In this model, the counterions can move freely along the macromolecular “subunit lengths” under the influence of an external electric field^{11, 36}. Total polarizability is given by ${\alpha }_{CIF}=\frac{z^2{q}^2{L}_s^2{n}_{cc}{A}_{st}}{12k_{B}T}\frac{l_{DNA}}{L_s}$, where z, q, Ls, n_cc, A_st, l_DNA, k_B, and T are the valence of counterion, the electric charge, the subunit length of DNA, the number of condensed counterions, the stability factor of the ionic phase including mutual repulsion between fixed charges on the backbone and the effect of Debye screening, the contour length of DNA, the Boltzmann constant, and the temperature, respectively. A_st is given by $A_{st}=\frac{1}{1-2(z\xi -1)\text{ln}\left(K_{s}b\right)}$, where ξ, K_s, and b are charged density parameter $\xi =\frac{q^2}{4\pi {\epsilon }_m{k}_{B}Tb}$, reciprocal of the Debye screening length $K_s=\sqrt{\frac{N_{AV}{q}^2}{{\epsilon }_m{K}_{B}T}\left(C_i{z}^2+\frac{C_p}{\xi }\right)}$, and the average distance between charged sites for the DNA double helix (b = 0.173 nm). Also, $C_i=\frac{{\sigma }_m}{q\mu N_{AV}}$ and $C_p=\frac{2C_{DNA}}{M{W}_{bp}{10}^{-3}}$ are the concentration of ions surrounding DNA and concentration of the phosphate group. Using q = 1.6 × 10⁻¹⁹ C, T = 298 K, ε_m = 78ε₀, N_AV = 6.02 × 10²³ (Avogadro number), z = 1, σ_m = 5 × 10⁻⁴ S/m, × = 8 × 10⁻⁸ m²V⁻¹s⁻¹ (ion mobility), C_DNA = 0.12 μg/μl (DNA concentration), MW_bp = 649 Da/bp (molecular weight per base pair), A_st is estimated to be A_st = 0.029. The subunit length L_s is given by $L_s=\sqrt{\frac{9\Delta \epsilon }{\pi {\epsilon }_m(z\xi -1)A_{st}{N}_{AV}{C}_{p}b}}$ , where ∆ε is the dielectric increment. With Δε = 1 ~ 10 experimentally determined with various DNA^{41, 46}, L_s is estimated to be 1.02 × 10⁻⁷ ~ 3.23 × 10⁻⁷ m. Using the number of condensed counter ions $n_{cc}=\frac{{\varphi }_c{L}_s}{z\cdot b}$ and a fraction of condensed counter ions ${\varnothing }_c=1-\frac{1}{z\xi }$, α_CIF is estimated to be 1.51 × 10⁻²⁹ ~ 1.51 × 10⁻²⁸ Fm². For the 48,500 bp DNA, the total polarizability divided by the DNA base pairs α_CIF/bp lies between 3.12 × 10⁻³⁴ ~ 3.12 × 10⁻³³ Fm²/bp. Finally, the strength of F_DEP = ¼α_CIF∇E² is estimated to be 0.962 ~ 9.62 nN.

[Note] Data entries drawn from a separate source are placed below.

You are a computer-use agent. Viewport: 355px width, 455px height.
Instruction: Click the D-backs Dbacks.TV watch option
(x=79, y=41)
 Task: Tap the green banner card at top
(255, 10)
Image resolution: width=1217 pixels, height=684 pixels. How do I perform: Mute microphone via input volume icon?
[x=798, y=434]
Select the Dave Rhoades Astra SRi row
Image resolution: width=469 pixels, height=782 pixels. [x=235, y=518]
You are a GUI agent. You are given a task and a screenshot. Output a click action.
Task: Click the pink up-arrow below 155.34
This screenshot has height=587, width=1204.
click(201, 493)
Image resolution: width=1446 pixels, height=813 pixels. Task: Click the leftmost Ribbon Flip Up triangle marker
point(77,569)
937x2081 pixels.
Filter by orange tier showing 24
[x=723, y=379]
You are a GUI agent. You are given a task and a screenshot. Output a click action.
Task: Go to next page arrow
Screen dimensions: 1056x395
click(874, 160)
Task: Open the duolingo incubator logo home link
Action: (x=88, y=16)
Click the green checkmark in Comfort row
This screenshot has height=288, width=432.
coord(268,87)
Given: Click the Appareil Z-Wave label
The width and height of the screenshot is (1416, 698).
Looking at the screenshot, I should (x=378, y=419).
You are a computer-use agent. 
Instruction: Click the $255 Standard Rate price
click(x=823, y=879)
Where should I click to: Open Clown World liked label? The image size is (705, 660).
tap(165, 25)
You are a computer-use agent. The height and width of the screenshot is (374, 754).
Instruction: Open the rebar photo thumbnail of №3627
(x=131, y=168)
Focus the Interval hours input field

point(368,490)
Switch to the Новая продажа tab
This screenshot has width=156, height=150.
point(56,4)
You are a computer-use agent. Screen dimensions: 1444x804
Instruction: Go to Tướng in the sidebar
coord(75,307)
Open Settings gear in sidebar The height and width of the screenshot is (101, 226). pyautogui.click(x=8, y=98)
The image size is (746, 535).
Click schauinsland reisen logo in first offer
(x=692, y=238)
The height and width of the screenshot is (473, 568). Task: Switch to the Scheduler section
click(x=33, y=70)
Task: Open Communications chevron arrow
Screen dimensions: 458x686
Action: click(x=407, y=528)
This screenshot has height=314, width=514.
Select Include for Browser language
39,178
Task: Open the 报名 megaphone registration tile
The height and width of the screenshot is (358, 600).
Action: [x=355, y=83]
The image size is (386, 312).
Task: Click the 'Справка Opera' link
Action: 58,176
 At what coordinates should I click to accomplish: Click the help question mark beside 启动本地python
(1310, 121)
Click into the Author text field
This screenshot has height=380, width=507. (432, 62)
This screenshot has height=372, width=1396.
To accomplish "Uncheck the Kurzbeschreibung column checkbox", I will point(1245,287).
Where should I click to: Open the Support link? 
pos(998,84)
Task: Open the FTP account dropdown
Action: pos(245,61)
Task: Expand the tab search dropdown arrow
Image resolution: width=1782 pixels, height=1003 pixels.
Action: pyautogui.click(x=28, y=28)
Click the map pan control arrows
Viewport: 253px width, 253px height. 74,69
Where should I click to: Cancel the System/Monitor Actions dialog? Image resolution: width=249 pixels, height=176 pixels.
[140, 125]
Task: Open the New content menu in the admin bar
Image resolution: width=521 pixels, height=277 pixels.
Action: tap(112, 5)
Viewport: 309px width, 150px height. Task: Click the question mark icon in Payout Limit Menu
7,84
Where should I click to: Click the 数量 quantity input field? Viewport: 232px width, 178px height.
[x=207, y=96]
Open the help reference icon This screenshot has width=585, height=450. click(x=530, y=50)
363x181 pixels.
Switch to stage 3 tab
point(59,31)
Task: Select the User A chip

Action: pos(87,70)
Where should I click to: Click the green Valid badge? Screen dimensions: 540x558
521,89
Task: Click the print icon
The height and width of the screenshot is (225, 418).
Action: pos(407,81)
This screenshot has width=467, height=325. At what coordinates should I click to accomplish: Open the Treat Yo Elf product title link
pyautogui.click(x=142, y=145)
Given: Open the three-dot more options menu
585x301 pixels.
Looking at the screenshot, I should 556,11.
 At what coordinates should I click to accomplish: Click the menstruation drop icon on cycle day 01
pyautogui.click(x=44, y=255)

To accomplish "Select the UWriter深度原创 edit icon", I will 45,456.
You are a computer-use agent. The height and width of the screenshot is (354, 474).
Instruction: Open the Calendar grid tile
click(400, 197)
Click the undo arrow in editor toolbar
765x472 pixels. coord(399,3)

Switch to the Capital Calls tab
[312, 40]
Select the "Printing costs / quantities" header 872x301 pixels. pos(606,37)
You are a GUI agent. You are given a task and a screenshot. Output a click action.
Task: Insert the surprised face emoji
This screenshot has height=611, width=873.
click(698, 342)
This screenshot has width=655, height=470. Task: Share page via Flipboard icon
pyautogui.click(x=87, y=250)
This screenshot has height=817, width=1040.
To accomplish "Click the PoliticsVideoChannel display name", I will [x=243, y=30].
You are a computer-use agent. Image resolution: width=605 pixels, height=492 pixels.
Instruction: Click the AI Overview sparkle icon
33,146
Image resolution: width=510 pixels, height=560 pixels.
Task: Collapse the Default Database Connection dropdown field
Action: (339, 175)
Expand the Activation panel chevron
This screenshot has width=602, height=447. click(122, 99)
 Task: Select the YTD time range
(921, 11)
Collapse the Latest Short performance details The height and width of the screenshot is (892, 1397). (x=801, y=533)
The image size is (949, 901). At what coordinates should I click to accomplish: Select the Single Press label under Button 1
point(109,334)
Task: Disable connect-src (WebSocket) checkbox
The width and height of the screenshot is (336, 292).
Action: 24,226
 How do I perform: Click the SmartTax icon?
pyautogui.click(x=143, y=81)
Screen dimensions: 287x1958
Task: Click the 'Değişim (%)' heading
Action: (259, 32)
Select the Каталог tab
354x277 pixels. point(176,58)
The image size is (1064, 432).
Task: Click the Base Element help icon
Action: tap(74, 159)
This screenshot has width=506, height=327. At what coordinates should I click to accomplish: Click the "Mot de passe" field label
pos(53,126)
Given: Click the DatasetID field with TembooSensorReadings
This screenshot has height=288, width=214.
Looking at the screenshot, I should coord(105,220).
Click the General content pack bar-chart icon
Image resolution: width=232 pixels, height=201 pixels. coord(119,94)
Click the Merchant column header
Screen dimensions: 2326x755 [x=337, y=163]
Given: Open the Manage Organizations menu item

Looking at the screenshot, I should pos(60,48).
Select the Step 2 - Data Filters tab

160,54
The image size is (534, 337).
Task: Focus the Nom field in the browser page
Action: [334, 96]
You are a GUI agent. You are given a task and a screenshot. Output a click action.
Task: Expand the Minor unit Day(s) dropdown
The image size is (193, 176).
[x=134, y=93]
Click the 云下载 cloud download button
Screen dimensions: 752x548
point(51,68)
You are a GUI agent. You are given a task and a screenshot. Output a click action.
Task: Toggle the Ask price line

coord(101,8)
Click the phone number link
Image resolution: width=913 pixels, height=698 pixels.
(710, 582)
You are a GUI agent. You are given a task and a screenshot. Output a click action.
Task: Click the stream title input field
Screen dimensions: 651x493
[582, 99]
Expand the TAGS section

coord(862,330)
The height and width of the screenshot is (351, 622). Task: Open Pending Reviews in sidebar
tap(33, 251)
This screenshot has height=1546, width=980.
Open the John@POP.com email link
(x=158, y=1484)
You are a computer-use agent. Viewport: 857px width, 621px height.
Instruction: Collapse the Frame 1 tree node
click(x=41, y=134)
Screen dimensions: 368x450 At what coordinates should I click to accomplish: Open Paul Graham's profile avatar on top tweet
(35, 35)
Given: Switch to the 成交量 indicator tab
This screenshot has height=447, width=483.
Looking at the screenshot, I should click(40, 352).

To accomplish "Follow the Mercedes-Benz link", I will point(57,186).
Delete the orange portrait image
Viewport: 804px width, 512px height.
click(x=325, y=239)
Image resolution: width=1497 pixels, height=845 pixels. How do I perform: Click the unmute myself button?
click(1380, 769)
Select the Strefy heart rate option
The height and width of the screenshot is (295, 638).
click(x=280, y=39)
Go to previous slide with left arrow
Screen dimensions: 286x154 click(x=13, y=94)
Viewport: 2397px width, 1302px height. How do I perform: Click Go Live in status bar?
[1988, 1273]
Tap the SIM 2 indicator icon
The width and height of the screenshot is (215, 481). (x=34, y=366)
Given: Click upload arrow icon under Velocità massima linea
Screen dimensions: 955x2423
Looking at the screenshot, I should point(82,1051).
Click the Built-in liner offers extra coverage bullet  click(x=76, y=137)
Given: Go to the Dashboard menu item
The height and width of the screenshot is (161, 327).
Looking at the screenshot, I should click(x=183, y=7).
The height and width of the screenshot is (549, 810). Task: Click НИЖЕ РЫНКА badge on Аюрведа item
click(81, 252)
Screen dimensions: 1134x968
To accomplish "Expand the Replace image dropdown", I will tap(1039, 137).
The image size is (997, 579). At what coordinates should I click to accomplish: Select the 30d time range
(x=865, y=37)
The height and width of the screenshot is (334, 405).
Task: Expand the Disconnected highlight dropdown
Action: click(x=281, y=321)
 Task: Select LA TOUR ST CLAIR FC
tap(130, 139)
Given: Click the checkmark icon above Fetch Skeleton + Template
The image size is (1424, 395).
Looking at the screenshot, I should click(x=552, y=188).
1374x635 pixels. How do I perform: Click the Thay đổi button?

Thermal fluctuation of DNA using the worm-like chain model.

The thermal force is given by F_th = k_BT/2R_H, where k_B, T, and R_H are Boltzmann constant, temperature, and a hydrodynamic radius of DNA. In the worm-like chain model⁴⁹, the radius of gyration R_g of DNA is given by $R_g=\sqrt{\frac{1}{3}PL}$, where P (= 50 nm) is persistence length of DNA and L (= 22,000 nm) is the contour length of YOYO-1 labeled DNA. R_g is estimated to be 606 nm. Using the relationship of R_H = R_g/1.54, the R_H is estimated to be 393 nm. Finally, F_th is calculated to be 5.23 fN. By equating F_th with F_DEP, the strength of the field gradient ∇E² = 4F_th/α is calculated to be 3.20 × 10¹³ ~ 8.08 × 10¹⁶ V²/m³ with the lower and upper limit of estimated α values from both the CM factor and CIF models.